---- STUDY TEXT

New evidence testing will be done in "Making a Murderer" case, attorney says
MANITOWOC, Wis. -- The lawyer for a Wisconsin man convicted in a case profiled in the “Making a Murderer” Netflix series says an agreement to start independent scientific testing on several critical pieces of evidence has been signed.
USA Today Network-Wisconsin reports the agreement was filed Wednesday with Angela Sutkiewicz, the special judge appointed to oversee Steven Avery’s appeal. It comes nearly three months after Avery’s lawyer, Kathleen Zellner, pledged she had a plan to overturn his 2007 conviction.
Avery was sentenced to life in prison after being convicted of first-degree intentional homicide in the 2005 death of photographer Teresa Halbach in Manitowoc County.
Evidence to be tested includes a vial of blood said to be a sample of Avery’s blood.
Zellner says it’s encouraging the attorney general’s office was “helpful in expediting these tests.”

--------
---- DATA EXTRACT

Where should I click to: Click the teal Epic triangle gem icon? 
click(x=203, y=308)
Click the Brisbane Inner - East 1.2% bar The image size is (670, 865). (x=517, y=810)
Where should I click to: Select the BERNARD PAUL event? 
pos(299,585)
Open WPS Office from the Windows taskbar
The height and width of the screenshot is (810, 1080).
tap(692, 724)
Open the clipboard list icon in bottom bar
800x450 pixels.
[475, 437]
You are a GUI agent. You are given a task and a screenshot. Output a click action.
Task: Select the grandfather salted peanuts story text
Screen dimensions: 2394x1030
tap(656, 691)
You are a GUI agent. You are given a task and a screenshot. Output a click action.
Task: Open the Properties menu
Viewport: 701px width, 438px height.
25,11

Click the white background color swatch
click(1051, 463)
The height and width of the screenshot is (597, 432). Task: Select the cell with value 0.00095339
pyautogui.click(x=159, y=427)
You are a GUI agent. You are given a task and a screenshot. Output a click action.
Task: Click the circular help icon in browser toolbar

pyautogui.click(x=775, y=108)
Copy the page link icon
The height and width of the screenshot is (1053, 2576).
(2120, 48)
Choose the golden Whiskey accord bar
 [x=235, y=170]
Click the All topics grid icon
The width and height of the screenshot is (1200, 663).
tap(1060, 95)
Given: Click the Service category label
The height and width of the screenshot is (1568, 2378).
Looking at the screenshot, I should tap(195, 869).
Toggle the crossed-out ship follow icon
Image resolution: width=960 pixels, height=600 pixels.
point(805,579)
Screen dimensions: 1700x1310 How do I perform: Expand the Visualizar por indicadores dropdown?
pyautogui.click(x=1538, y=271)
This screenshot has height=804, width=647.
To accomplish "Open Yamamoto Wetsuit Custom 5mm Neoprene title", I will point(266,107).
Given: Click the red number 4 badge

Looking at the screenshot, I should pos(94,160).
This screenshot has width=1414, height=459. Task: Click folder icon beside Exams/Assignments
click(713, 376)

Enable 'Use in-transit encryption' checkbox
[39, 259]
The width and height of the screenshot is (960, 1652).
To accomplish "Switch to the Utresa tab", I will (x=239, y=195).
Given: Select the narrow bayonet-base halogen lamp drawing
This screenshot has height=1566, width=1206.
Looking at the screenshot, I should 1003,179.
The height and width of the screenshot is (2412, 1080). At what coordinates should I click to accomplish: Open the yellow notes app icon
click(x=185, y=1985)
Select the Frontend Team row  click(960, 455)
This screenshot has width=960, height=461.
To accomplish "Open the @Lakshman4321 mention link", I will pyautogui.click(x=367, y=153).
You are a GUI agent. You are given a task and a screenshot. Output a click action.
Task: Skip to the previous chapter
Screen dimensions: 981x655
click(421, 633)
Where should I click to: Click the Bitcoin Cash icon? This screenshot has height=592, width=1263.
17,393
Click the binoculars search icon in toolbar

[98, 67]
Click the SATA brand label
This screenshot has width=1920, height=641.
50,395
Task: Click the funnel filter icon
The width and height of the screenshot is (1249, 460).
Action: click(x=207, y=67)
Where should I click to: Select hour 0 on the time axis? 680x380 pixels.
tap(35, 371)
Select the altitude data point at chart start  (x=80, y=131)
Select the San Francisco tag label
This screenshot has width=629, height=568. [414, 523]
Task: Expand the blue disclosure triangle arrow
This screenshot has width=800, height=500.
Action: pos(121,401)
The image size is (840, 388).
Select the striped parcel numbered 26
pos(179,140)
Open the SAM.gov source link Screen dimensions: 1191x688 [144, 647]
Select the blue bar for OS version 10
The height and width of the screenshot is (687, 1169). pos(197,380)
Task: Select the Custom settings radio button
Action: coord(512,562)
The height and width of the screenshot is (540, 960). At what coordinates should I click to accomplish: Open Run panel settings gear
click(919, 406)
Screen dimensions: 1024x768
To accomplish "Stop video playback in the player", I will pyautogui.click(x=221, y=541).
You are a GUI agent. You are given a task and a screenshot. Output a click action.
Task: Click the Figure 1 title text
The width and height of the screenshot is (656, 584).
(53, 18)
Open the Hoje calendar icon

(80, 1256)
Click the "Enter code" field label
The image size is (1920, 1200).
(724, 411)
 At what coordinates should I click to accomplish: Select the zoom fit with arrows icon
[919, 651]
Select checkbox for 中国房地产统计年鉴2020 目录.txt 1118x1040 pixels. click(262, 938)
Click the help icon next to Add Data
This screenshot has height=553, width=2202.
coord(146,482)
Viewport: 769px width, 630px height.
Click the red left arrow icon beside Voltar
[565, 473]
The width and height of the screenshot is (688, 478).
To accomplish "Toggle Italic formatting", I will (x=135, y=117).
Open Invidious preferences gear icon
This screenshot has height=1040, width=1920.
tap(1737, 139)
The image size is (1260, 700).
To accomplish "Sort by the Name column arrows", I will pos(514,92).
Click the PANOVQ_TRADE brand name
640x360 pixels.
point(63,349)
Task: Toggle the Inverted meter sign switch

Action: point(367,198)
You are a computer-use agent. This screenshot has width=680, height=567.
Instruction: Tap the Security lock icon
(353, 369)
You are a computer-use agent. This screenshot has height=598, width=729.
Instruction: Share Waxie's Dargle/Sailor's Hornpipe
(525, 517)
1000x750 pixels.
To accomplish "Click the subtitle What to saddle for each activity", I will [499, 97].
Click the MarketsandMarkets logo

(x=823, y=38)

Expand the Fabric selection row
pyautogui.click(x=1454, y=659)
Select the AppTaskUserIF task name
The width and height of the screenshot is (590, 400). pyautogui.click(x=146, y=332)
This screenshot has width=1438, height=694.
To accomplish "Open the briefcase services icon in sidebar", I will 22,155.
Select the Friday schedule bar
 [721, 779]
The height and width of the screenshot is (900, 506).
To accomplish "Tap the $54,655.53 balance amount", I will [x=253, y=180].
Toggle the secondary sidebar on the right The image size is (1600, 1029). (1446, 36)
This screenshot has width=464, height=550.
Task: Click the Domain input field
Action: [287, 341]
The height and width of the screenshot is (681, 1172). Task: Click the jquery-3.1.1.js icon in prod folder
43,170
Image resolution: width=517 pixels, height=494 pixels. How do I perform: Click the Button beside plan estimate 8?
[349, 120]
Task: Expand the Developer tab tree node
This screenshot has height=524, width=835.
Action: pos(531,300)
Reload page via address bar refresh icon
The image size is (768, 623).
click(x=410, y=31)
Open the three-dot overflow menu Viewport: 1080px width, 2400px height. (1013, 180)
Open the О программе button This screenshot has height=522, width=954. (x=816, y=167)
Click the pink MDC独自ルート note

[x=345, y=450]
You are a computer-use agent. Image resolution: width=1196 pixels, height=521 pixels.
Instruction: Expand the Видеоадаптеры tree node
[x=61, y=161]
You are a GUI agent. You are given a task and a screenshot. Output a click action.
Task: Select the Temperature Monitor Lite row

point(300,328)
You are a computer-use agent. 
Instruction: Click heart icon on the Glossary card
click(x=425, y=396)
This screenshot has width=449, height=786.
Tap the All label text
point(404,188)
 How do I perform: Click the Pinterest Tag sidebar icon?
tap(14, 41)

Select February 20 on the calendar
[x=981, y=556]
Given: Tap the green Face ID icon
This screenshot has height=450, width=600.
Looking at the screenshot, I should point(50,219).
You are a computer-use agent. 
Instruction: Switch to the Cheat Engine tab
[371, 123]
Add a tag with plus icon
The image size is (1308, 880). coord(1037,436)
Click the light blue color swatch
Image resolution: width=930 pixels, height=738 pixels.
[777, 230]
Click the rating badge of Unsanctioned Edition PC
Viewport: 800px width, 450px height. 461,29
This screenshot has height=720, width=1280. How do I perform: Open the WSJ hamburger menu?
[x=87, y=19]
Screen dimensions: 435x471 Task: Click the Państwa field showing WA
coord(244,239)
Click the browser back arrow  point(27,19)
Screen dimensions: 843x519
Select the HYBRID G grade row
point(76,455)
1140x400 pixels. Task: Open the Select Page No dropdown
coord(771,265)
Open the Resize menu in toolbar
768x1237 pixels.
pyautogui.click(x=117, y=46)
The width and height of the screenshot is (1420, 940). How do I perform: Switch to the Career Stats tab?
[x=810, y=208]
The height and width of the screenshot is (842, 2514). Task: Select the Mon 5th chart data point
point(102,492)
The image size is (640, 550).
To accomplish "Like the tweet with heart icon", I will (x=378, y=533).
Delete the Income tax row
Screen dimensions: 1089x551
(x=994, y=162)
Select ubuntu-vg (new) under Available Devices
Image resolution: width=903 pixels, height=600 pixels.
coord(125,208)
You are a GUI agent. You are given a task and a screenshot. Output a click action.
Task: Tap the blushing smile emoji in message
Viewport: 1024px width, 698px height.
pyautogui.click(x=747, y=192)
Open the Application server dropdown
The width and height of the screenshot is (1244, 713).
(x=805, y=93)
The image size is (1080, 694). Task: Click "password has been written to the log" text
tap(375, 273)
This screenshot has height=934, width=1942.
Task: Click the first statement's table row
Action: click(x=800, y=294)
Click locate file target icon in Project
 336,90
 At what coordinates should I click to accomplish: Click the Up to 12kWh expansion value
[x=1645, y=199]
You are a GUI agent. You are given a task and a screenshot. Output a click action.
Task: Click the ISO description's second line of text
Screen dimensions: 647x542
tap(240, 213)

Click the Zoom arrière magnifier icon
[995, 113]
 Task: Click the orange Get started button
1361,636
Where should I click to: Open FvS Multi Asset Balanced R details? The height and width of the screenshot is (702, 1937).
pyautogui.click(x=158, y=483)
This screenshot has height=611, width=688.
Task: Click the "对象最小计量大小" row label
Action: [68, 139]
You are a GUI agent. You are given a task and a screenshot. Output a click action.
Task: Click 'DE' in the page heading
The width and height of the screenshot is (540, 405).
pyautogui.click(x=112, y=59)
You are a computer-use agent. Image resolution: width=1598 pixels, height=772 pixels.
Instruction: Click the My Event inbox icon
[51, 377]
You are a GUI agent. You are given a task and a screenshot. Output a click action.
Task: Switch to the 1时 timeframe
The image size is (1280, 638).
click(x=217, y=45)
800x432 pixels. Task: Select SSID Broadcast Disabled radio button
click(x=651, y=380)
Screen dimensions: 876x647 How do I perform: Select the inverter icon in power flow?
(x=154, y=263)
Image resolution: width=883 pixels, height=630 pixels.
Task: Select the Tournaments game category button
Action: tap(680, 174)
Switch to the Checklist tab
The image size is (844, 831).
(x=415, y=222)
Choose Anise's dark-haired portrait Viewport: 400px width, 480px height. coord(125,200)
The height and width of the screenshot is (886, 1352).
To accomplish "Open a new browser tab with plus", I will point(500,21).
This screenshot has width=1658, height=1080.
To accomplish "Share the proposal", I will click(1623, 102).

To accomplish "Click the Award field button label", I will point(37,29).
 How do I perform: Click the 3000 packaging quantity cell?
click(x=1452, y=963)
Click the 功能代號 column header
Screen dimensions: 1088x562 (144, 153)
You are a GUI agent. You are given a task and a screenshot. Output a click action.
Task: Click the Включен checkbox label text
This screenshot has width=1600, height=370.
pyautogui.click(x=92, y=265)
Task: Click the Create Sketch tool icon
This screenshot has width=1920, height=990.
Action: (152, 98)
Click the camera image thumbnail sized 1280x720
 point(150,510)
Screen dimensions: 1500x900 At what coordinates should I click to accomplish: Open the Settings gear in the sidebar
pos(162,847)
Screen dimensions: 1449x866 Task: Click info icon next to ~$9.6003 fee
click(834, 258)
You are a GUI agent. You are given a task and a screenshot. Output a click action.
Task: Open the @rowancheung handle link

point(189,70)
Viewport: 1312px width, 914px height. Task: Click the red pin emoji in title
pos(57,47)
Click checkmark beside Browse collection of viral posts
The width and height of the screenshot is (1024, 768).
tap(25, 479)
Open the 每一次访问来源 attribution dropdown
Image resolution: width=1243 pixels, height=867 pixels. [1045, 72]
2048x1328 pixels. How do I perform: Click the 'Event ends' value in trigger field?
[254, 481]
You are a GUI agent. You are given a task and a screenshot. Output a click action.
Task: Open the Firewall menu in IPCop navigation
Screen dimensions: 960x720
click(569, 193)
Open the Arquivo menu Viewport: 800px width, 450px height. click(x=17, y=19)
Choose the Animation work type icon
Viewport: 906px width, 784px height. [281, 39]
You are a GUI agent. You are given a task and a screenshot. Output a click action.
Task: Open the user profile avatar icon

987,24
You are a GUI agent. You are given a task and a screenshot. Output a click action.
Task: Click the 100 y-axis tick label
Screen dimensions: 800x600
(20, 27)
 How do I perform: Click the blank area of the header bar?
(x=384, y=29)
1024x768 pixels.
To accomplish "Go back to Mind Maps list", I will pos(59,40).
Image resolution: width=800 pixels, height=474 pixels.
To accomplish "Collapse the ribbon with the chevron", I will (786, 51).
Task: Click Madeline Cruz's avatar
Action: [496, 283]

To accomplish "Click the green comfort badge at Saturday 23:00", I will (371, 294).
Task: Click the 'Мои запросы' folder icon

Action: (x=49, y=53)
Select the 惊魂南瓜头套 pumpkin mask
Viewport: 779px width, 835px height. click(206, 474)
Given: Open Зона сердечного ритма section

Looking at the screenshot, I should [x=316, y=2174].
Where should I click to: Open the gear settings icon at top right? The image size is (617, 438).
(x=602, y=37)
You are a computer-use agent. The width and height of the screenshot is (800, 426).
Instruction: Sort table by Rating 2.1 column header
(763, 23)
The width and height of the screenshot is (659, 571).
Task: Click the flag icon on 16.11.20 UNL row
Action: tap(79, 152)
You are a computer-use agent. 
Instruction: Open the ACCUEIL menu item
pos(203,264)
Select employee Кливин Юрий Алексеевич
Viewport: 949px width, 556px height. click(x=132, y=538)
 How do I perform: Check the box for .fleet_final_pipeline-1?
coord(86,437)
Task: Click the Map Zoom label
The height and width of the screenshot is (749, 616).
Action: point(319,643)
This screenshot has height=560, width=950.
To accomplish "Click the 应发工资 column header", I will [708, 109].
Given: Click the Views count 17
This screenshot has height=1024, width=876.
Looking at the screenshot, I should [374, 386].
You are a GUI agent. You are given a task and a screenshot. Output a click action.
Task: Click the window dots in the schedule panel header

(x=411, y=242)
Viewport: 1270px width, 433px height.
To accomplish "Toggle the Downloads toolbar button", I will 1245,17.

--------

• EXERCISE REQUIREMENTS
A. Answer these from the article on the Avery evidence testing, marking each reply to match:
(i) Who is the special judge appointed to oversee Avery's appeal?
(ii) In what year was Avery convicted?
(iii) What item does the evidence to be tested include?
B. Please write the next part of the article on the Avery evidence testing, picking up after its final sentence.
The listing stands apart from the article on the Avery evidence testing and has no connection to it.

• EXPECTED RESPONSES
A.
(i) Angela Sutkiewicz
(ii) 2007
(iii) A vial of blood said to be a sample of Avery's blood

B.
Earlier this month, a judge granted the release of Avery’s nephew, Brendan Dassey, who was convicted in 2007 of helping Avery allegedly rape, kill and mutilate Halbach. But Dassey remains in prison after a federal appeals court blocked Dassey’s release.
Dassey confessed to police, but has since recanted. Avery has long maintained his innocence. There was renewed interest in the case after the 2015 Netflix documentary series “Making a Murderer,” which questioned, among other things, the testing done of evidence linking Avery to Halbach’s murder.
Avery was previously convicted of rape and served 18 years in prison before eventually being exonerated when DNA testing proved his innocence.